Visualizing our 7 years of online dialogue with Gource

matthias · November 25, 2019, 5:31pm

Inspired by @marina’s request for a temporal visualization of our forum’s development, @alberto and I developed a nice little idea today. We would like to create a small software to visualize the temporal development of a Discourse online forum in a video format very similar to this – just that this is about the development of the Discourse source code, while we want it for the development of the Discourse topics hosted in a Discourse forum instance:

The software to create this is Gource, an open source tool originally meant to visualize Git repositories. Fortunately it also can read a custom log format.

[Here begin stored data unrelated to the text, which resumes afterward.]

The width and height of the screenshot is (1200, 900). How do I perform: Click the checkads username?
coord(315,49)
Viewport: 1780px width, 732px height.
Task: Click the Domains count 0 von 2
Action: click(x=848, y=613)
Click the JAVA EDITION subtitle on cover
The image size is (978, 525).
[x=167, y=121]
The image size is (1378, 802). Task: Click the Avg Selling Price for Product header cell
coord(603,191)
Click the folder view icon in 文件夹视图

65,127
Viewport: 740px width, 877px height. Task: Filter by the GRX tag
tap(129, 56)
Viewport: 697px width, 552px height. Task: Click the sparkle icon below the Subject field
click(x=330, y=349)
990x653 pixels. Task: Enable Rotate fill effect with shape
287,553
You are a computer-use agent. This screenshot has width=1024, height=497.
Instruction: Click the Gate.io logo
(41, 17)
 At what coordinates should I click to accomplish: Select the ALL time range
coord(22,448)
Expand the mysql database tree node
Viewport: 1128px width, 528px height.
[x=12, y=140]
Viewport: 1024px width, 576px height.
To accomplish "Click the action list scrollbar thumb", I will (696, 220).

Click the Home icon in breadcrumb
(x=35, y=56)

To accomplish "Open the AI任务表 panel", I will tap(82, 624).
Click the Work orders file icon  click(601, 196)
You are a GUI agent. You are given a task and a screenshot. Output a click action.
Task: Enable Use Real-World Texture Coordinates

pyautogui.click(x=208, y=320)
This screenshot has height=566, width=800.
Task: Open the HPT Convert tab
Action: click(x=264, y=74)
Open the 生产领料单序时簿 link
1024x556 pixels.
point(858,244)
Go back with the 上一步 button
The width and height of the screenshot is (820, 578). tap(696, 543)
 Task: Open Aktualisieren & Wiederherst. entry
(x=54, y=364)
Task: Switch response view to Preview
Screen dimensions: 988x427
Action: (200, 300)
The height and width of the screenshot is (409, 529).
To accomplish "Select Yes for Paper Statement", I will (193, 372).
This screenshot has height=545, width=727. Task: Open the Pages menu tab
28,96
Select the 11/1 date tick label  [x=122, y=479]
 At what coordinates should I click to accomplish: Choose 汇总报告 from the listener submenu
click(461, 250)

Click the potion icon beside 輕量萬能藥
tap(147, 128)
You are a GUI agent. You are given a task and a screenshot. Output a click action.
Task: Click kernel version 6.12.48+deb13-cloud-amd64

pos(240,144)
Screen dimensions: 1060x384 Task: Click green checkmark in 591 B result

For Discourse, the custom log file would be a text file with each line containing the following components, delimited by “|”:

timestamp
username
type of action (Added, Modified, Deleted); the “M” is useful esp. for wikis
path to the affected resource. Usually this applies to files, but in our case it would be about posts. This is the part we’d have to adapt to Discourse. Our path format could be “category/subcategory/topic-id/post-id” or it could even include the full threading information with any depth of nesting, such as “category/subcategory/topic-id/parent-post-id/parent-post-id/post-id”
color for the affected resource (optional); this could be chosen according to the category color on edgeryders.eu

Example line:

1275543595|matthias|A|earthos/reef/1234/1

So the task is to convert the information from the Discourse database to the above log format. This can be done with any kind of scripting. Some example scripts are here and here – there is no framework to adhere to, and nothing that I found that directly works with Discourse already. So let’s contribute that and have a pretty cool new mode of visualizing our stuff

Of course, we can also create this kind of videos for parts of the Discourse conversation (say, one Discourse category or tag) by adding a command line option to that script. I propose that the script would directly connect to the Discourse database (with a readonly user account) rather than use an API.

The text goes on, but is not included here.